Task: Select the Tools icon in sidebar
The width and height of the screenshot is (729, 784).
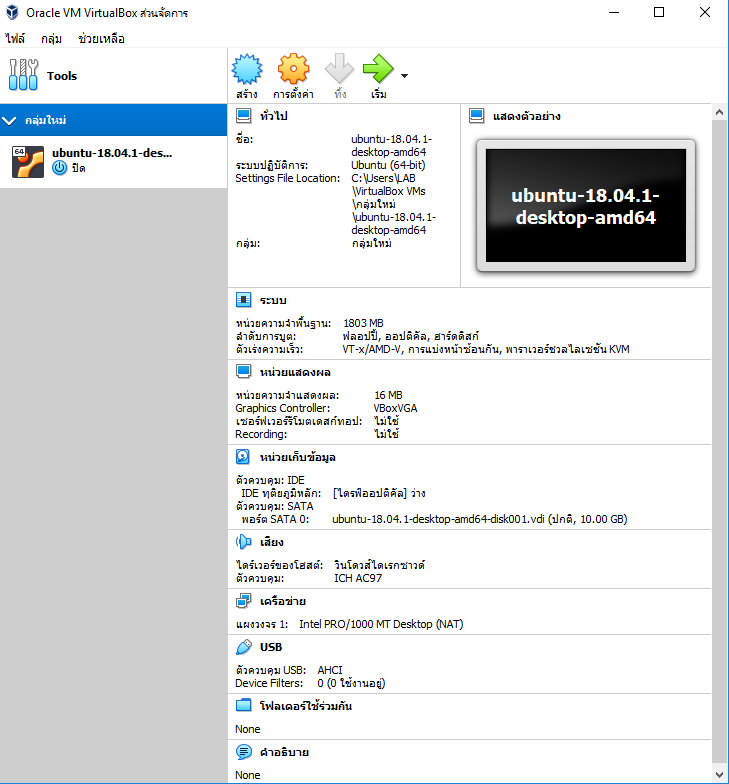Action: [23, 76]
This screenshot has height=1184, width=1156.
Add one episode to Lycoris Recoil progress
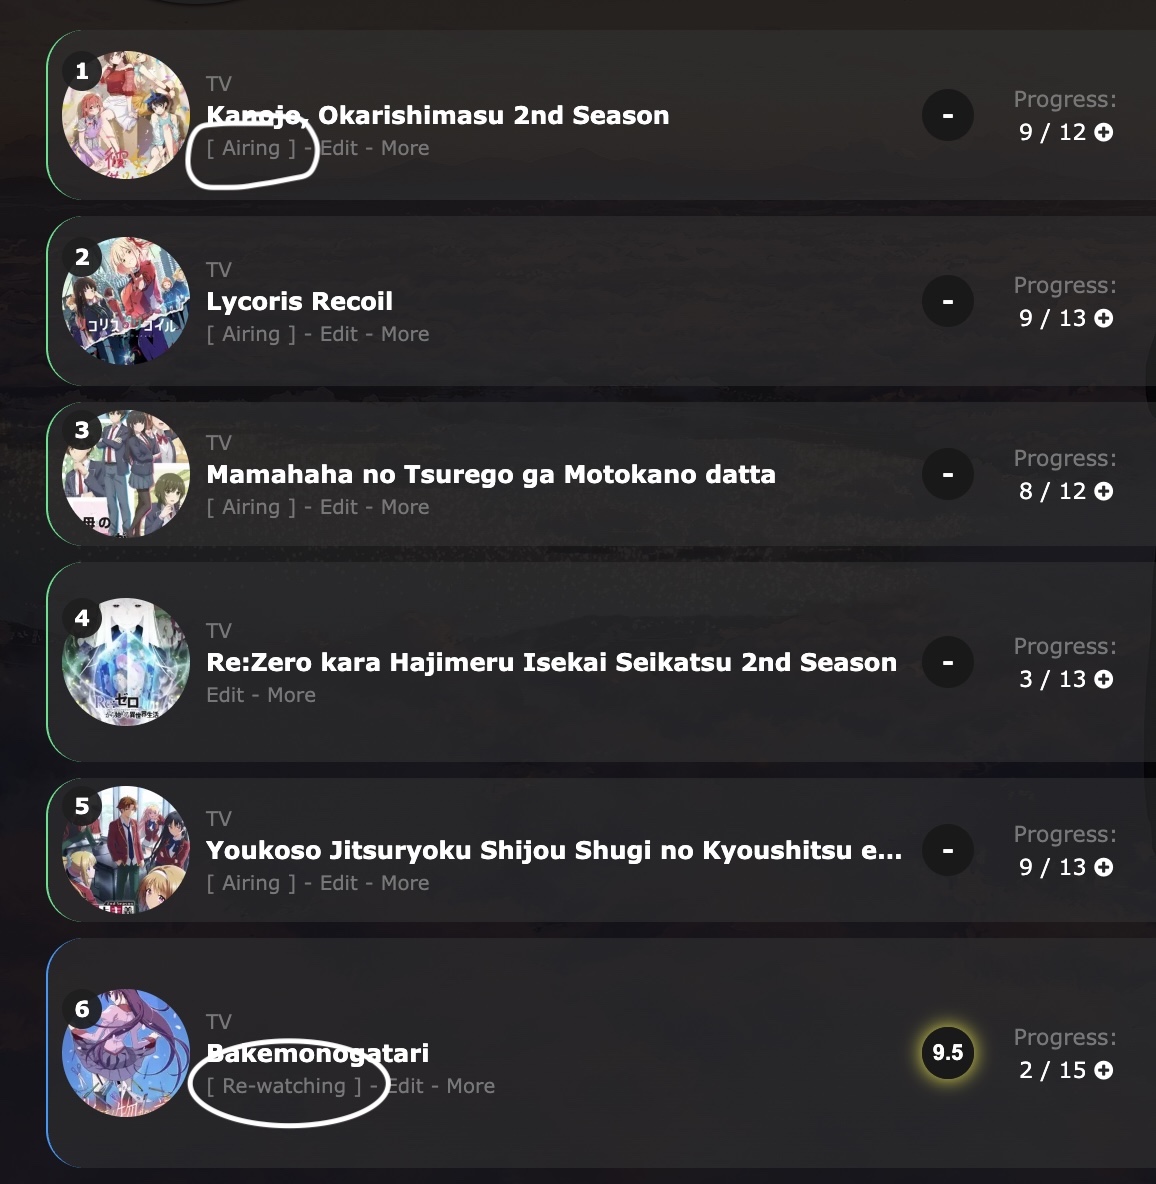point(1104,318)
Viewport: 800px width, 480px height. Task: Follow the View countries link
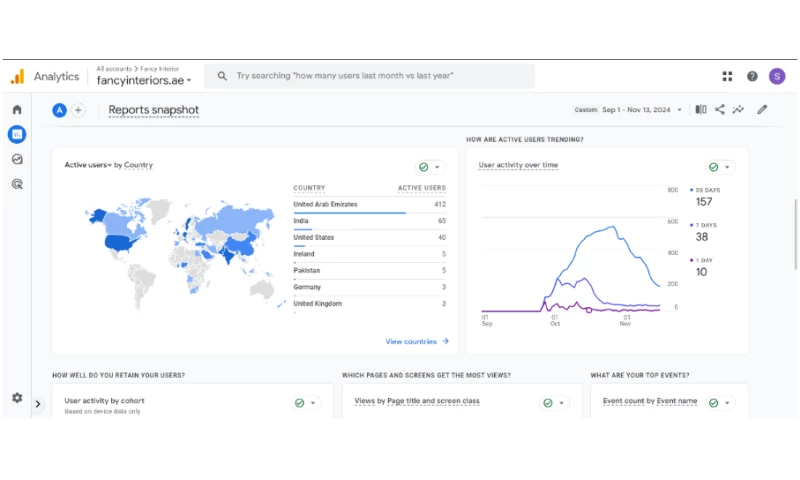pyautogui.click(x=417, y=341)
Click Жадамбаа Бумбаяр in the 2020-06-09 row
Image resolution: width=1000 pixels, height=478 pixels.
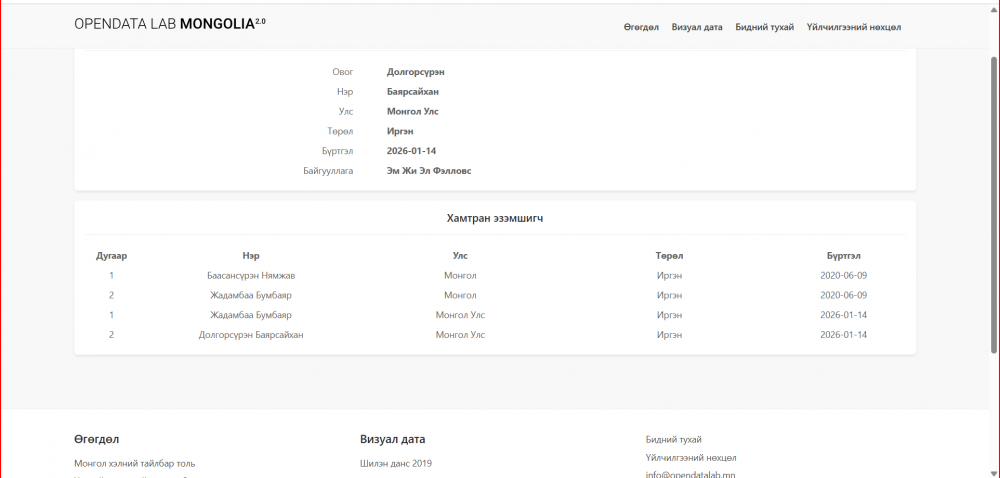pyautogui.click(x=251, y=295)
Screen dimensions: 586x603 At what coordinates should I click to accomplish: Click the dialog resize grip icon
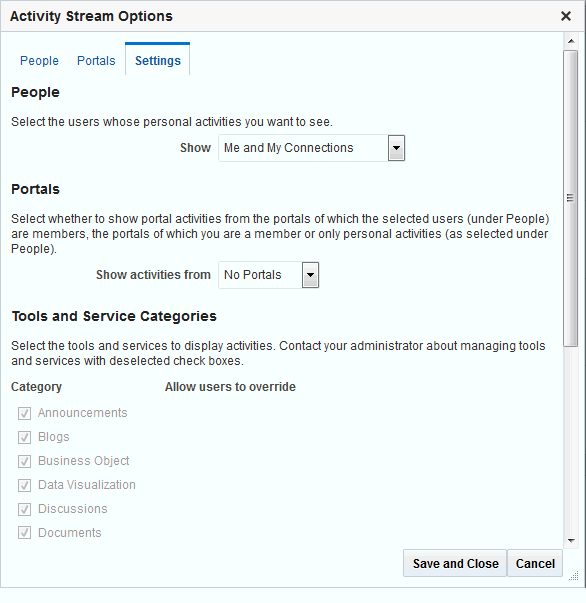574,576
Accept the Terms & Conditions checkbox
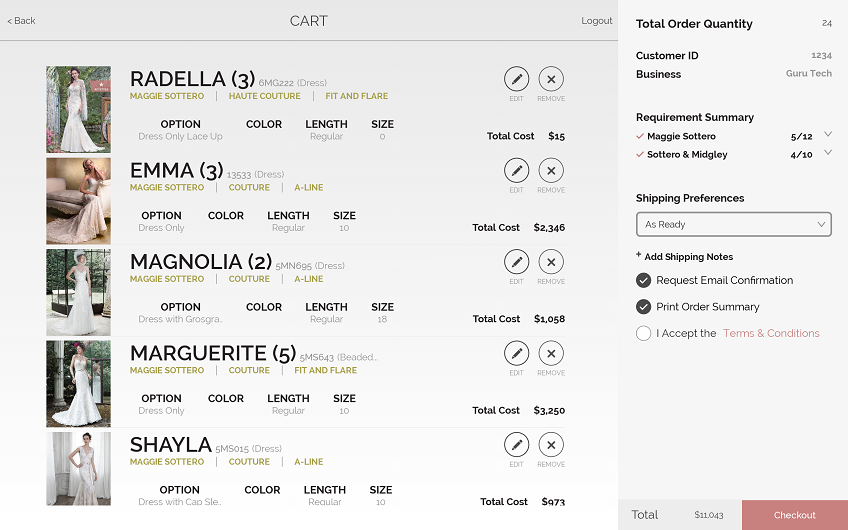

------------------------------------

**Work to be completed**
Find the line containing "This screenshot has height=1184, width=1156." in the listing above. Restate it and every line after it, word for word, through the final line, leaving out the pictures.

**Task answer**
This screenshot has height=1184, width=1156.
Add one episode to Lycoris Recoil progress
point(1104,318)
Viewport: 800px width, 480px height. Task: Follow the View countries link
pyautogui.click(x=417, y=341)
Click Жадамбаа Бумбаяр in the 2020-06-09 row
Image resolution: width=1000 pixels, height=478 pixels.
pyautogui.click(x=251, y=295)
Screen dimensions: 586x603 At what coordinates should I click to accomplish: Click the dialog resize grip icon
574,576
Accept the Terms & Conditions checkbox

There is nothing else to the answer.